9 Respect your participants
With no face-to-face interaction, it is easy to forget that real people are completing our online experiments. This disconnect must not breed complacency – providing a positive user experience is essential, and even small design choices can meaningfully enhance both participant experience and data quality (also see: Fowler, Jiao, and Pitts 2023; Kapitány and Kavanagh 2023).
9.1 Embody the golden rule
Sign up as a participant on a crowdsourcing platform like Prolific, CloudResearch Connect, or Mechanical Turk and try completing a few studies yourself. Even a week or two of casual participation will provide valuable first-hand insight into common frustrations and will help you design a more participant-centered online experiment.
9.2 Be transparent about study demands
While it is often necessary to withhold certain study details, we recommend providing participants with enough information to make an informed decision about their time commitment to the experiment. If a task is likely to be tedious, being upfront about it not only respects participants’ time but can also reduce mid-study dropouts and discourage disengaged participation. Moreover, providing an accurate estimate of experiment duration is both a courtesy on citizen science platforms and a necessity on crowdsourcing platforms, where payment is tied to time. In our experience, median completion times on crowdsourcing websites are typically at least 10% longer than those of well-practiced experimenters. Testing with naïve lab members, friends, or in a small pilot study can help refine these estimates and ensure they reflect the naïve participant’s experience.
9.3 Compensate participants fairly
Participants need to be compensated fairly. On citizen science platforms, this often means non-monetary reward, such as an enjoyable experience, meaningful feedback, or education about the study’s topic. Sometimes gift cards or raffles can also be used as forms of payment. On crowdsourcing platforms, ethical compensation requires providing fair financial rewards commensurate with the time spent—and offering partial compensation even in the event of technical failures. Platforms like Prolific provide clear guidance on recommended pay rates. The harms of exploitative pay in online crowdsourcing have been well documented (e.g., Pittman and Sheehan 2016), and researchers have a responsibility to respect participants’ time and effort.

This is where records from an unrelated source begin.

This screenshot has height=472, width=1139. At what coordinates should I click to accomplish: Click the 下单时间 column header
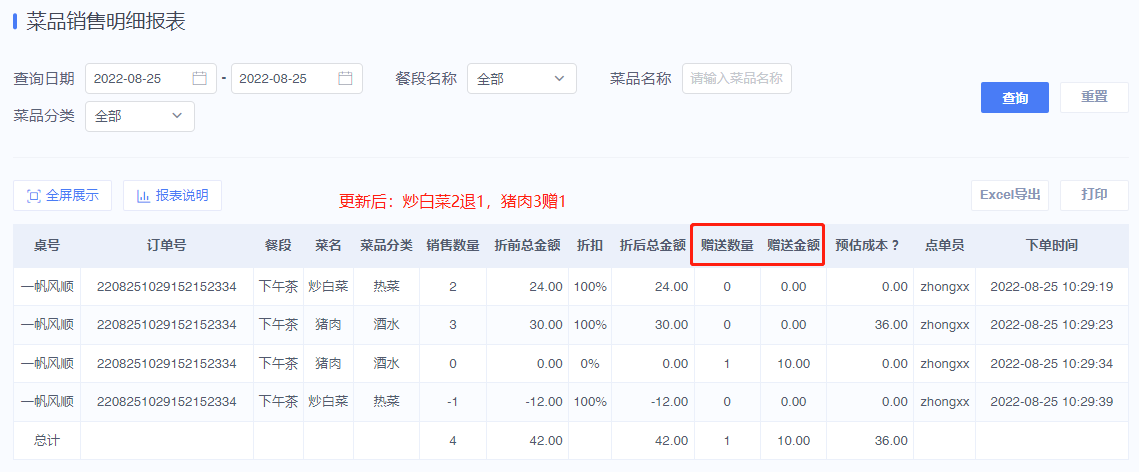(1051, 245)
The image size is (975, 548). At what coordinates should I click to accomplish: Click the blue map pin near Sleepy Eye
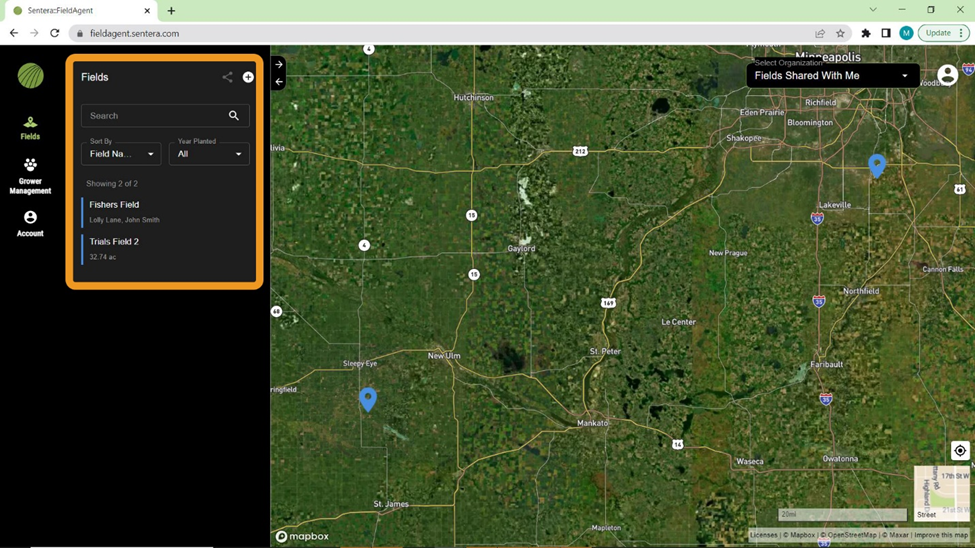(368, 398)
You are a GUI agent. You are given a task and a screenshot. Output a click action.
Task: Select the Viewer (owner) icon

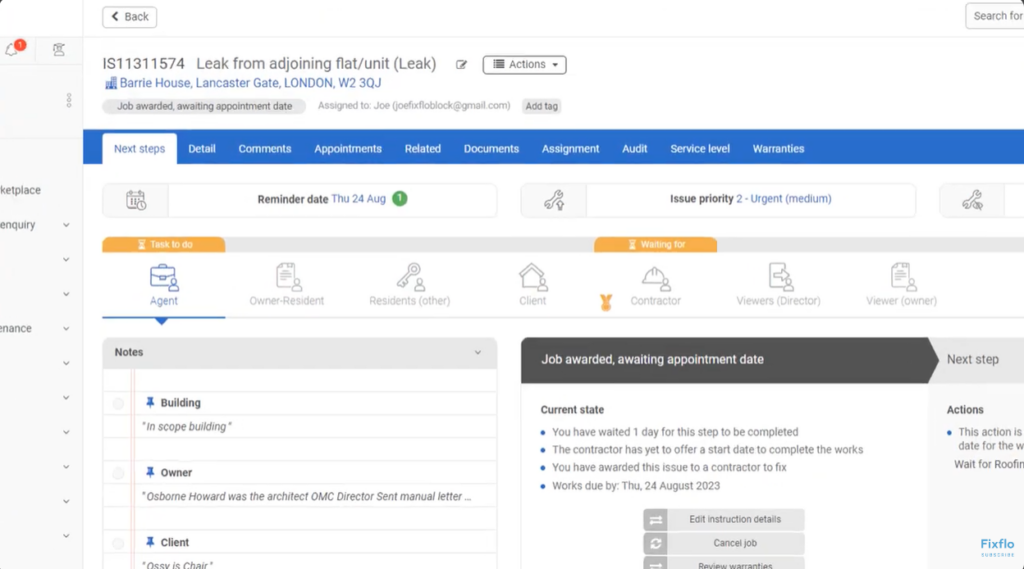[902, 278]
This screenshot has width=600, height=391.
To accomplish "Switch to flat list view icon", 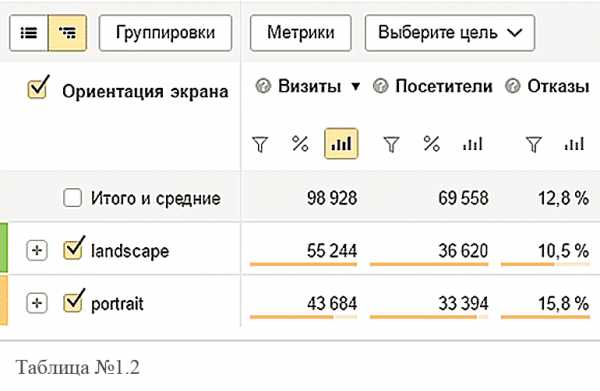I will click(29, 33).
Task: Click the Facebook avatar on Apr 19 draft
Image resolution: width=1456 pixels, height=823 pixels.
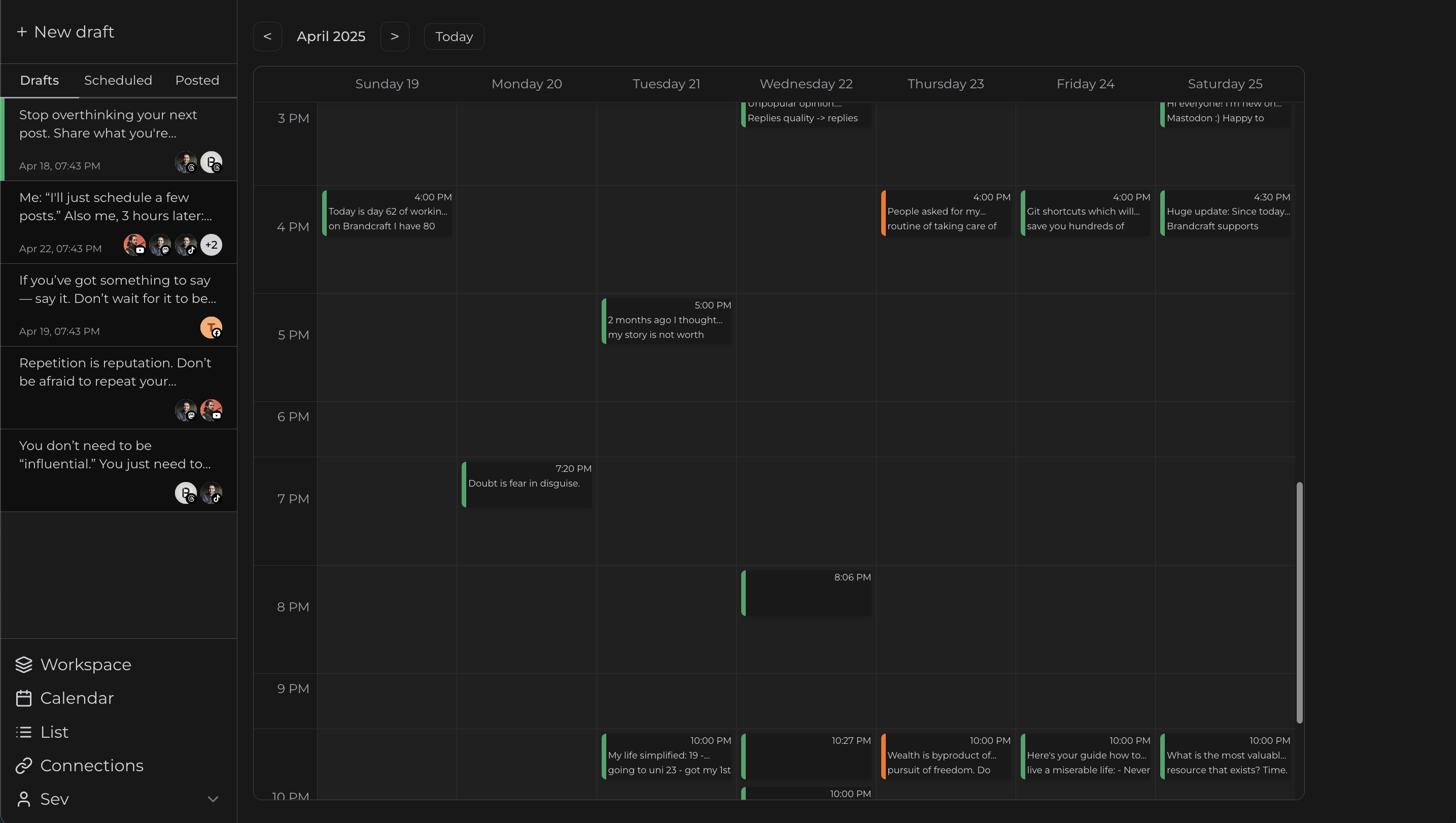Action: pyautogui.click(x=211, y=328)
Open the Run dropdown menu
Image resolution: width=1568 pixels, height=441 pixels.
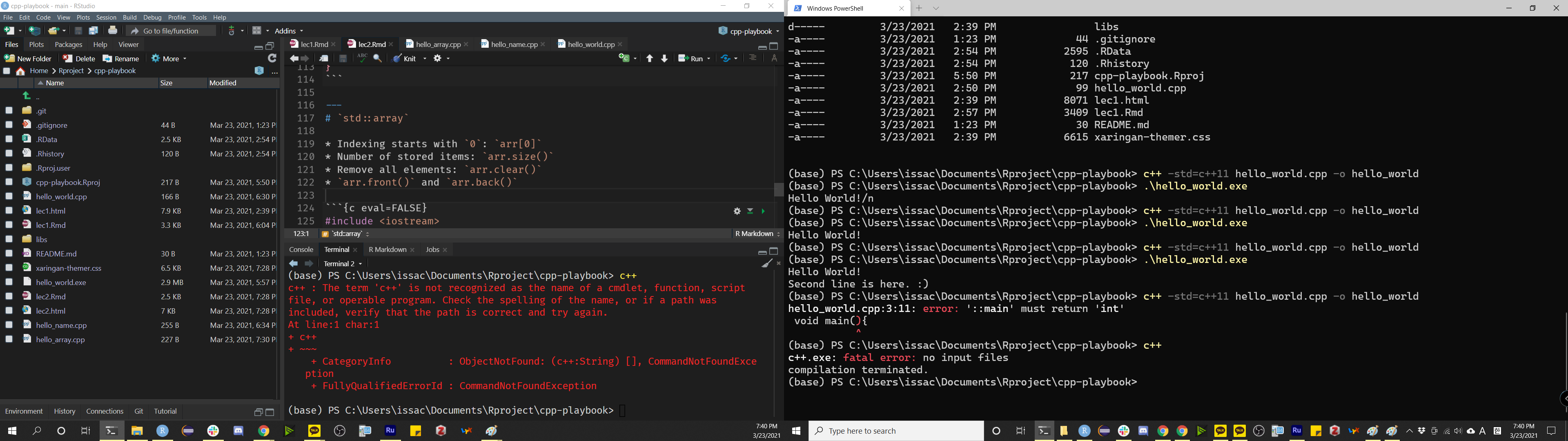click(x=708, y=58)
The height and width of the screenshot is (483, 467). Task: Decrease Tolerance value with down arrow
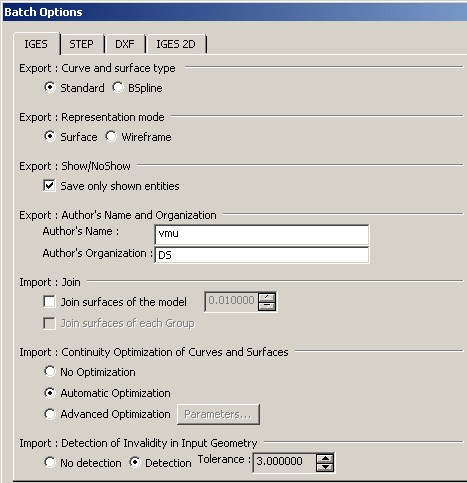tap(325, 467)
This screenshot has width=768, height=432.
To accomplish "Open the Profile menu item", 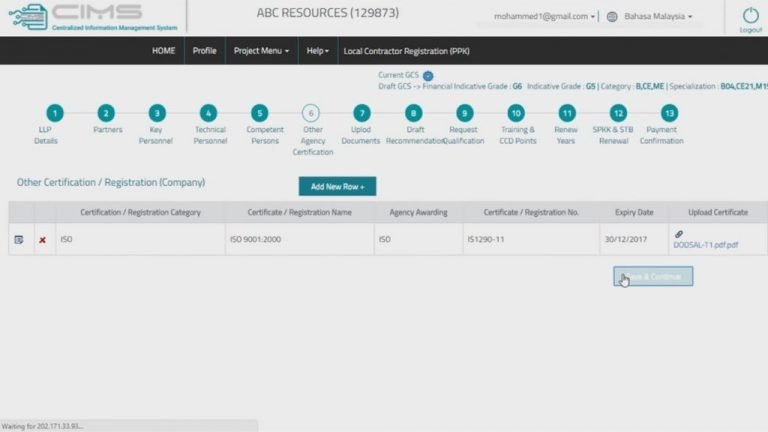I will tap(204, 50).
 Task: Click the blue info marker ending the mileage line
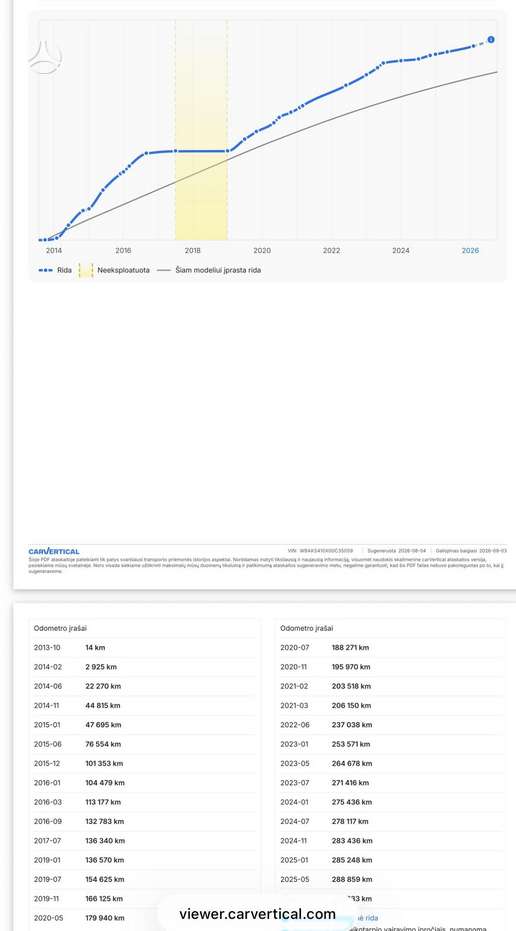pos(491,39)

Where researchers plan to use exclusion criteria to preclude payment, this must be done in line with a platform’s terms and conditions; moreover, criteria for withholding payment must be clearly stated to participants in advance. Unless bad-faith participation can be clearly distinguished, we recommend researchers err on the side of assuming good-faith participation.
9.4 Debrief participants
Debriefing is often neglected in online studies (Kapitány and Kavanagh 2023). We recommend always including at least a brief explanation. Doing so helps participants understand the research goals, feel respected as contributors to science, and may increase their willingness to participate in future studies.
9.5 The principle in action
We gave participants performance feedback in our own motor adaptation work conducted using a citizen-science recruitment approach (Tsay et al. 2024). After the experiment, participants were debriefed about their performance, including how effectively they counteracted an imposed visuomotor perturbation through implicit and explicit learning processes. Additionally, they saw how their performance compared with that of their peers (Figure 9.1b) and were given brief explanations of how these outcome measures were calculated, as well as links to how participants could learn more about the topic. This approach offered participants both insight into their own behavior while fostering a deeper appreciation of the science they were helping to advance (Long et al. 2023). However, feedback must be delivered with care. We recommend avoiding language that risks leaving participants feeling inadequate or pathologized. For this reason, we framed comparisons positively (e.g., “you performed better than …” rather than “you performed worse than …”) and emphasized that performance should not be interpreted as a medical diagnosis. Respectful, constructive feedback is likely to strengthen participants’ trust in the research process.